***** DOCUMENT SECTION

Recovery of Deleted COVID-19 Data From NIH Database, Removal Request Made by Chinese Scientist

By Author:
177 0
Some early SARS-CoV-2 viral sample data was deleted from an NIH database and later recovered, providing additional insights into the origins of COVID-19.
Some early SARS-CoV-2 viral sample data was deleted from an NIH database and later recovered, providing additional insights into the origins of COVID-19. (Image: Brett Sayles via Pexels)

Some of the earliest viral samples from the Coronavirus Disease 2019 (COVID-19) pandemic submitted by a Chinese researcher were removed from a shared database maintained by the U.S. National Institutes of Health (NIH), according to a report by Fred Hutchinson Cancer Center researcher Jesse Bloom.

In the preprint paper published on BioRxiv, Bloom wrote that the missing data in the NIH database included viral samples obtained from patients who were either suspected of having COVID-19 or hospitalized due to the infection in Wuhan. Bloom claimed that he recovered the deleted files from the Google Cloud and reconstructed partial sequences of 13 early epidemic viruses.

After conducting a phylogenetic analysis of these sequences, Bloom concluded that “the Huanan Seafood Market sequences that are the focus of the joint WHO-China report are not fully representative of the viruses in Wuhan early in the epidemic. Instead, the progenitor of known SARS-CoV-2 sequences likely contained three mutations relative to the market viruses that made it more similar to SARS-CoV-2’s bat coronavirus relatives.”

“Although events that led to emergence of #SARSCoV2 in Wuhan are unclear (zoonosis vs lab accident), everyone agrees deep ancestors are coronaviruses from bats… Therefore, we’d expect the first #SARSCoV2 sequences would be more similar to bat coronaviruses, and as #SARSCoV2 continued to evolve it would become more divergent from these ancestors. But that is *not* the case,” Bloom said in a series of tweets.

Instead, the early viruses from the Huanan seafood market are more different from bat coronaviruses than SARS-CoV-2 viruses collected later on in China and elsewhere. In addition, these early viruses were circulating in Wuhan even before December, when the first seafood market outbreak was reported.

Bloom states that there are three broader implications to his findings. “First, [the] fact [that] this dataset was deleted should make us skeptical that all other relevant early Wuhan sequences have been shared. We already know many labs in China ordered to destroy early samples… Sequence sharing could be further limited by fact that scientists in China are under an order from the State Council requiring central approval of all publications.”

**********
***** DATA PROVIDED

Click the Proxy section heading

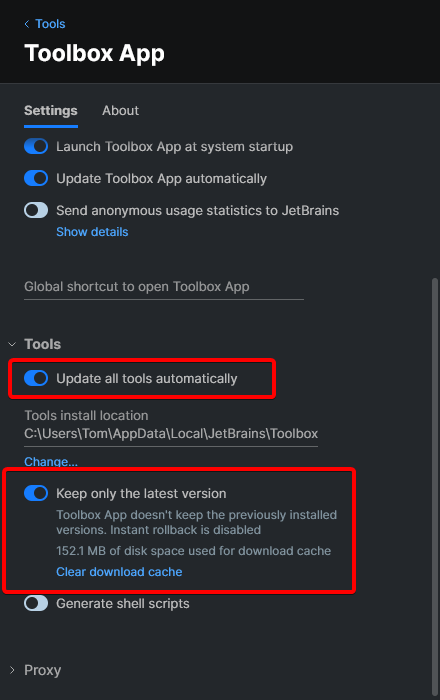(x=42, y=670)
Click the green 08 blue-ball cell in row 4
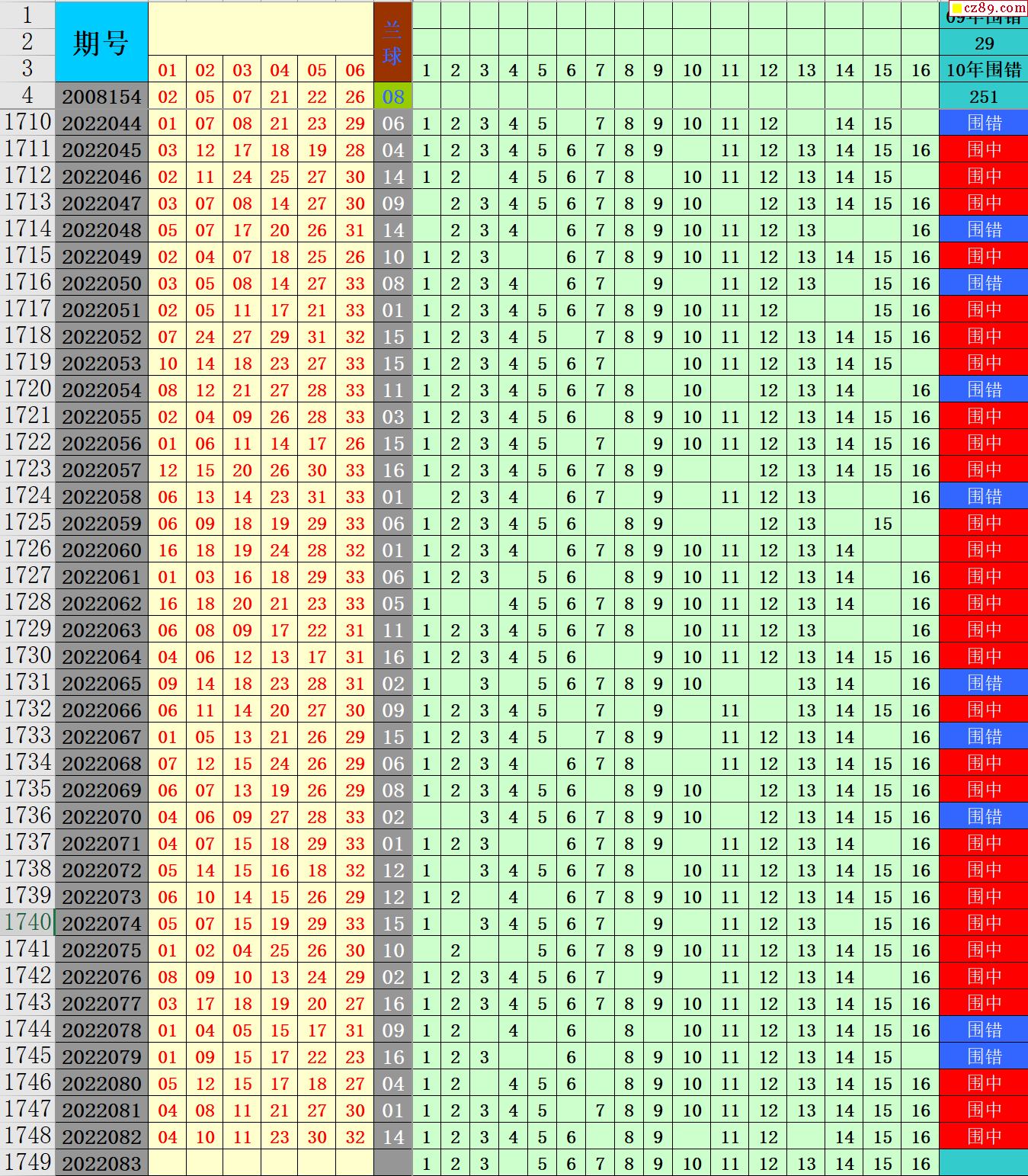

**********

> YOUR TASKS
1. In the article on the recovered COVID-19 data, how many early epidemic viruses did Bloom rebuild partial sequences of?
2. Carry the article about the recovered COVID-19 data forward from its last sentence.
The material comes from a different source than the article.

> TASK ANSWERS
1. Thirteen.

2.
Second, the findings imply that it might be possible to obtain additional information on the early spread of COVID-19 in Wuhan even if the investigations “remain stymied.” Third, Bloom feels that scientists need to stay focused on data-driven studies of the pandemic’s origin and early spread. He is optimistic that relevant data will continue to come to light, and asks scientists to focus on two questions: (1) how to get more data, and (2) how to better analyze the data.

According to the NIH, the missing sequences were initially submitted by Chinese researchers in March 2020. In June 2020, the organization received a request from a Chinese scientist who asked for the sequences to be deleted because they had been updated and were to be posted on an unspecified website.

“Submitting investigators hold the rights to their data and can request withdrawal of the data,” the NIH said in a statement, according to The Wall Street Journal (WSJ). According to the NIH, the investigator wanted the older version of the sequences to be removed to avoid confusion. Although some of the deleted data is still available in a specialized journal, Bloom says that scientists usually look for sequences in major databases like the one maintained by the NIH.

Maciej Boni, an associate professor at Pennsylvania State University, told the South China Morning Post that the recovered data confirmed the generally accepted timeline of the pandemic’s emergence. “It’s further confirmation that the date of origin was in the mid-October to mid-November range… Does it change the overall picture? No. But is the data valuable in confirming the picture? Yes,” Boni said.

In an interview with WSJ, Dr. Vaughn S. Cooper, an evolutionary biologist at the University of Pittsburgh, stated that the deleted sequences do not provide a solution to the debate over whether the COVID-19 virus emerged from animal spillover to humans or from a lab accident. However, “it makes us wonder if there are other sequences like these that have been purged.”

In May, Bloom was one of the international scientists who signed an open letter published in Science magazine criticizing the World Health Organization’s (WHO) investigation into the pandemic’s origin. The investigation began in January, and a report was published in March. 

The letter stated that “only 4 of the 313 pages of the report and its annexes addressed the possibility of a laboratory accident.” In addition, the letter asked for a more serious investigation into the natural and lab-leak COVID-19 origin theories.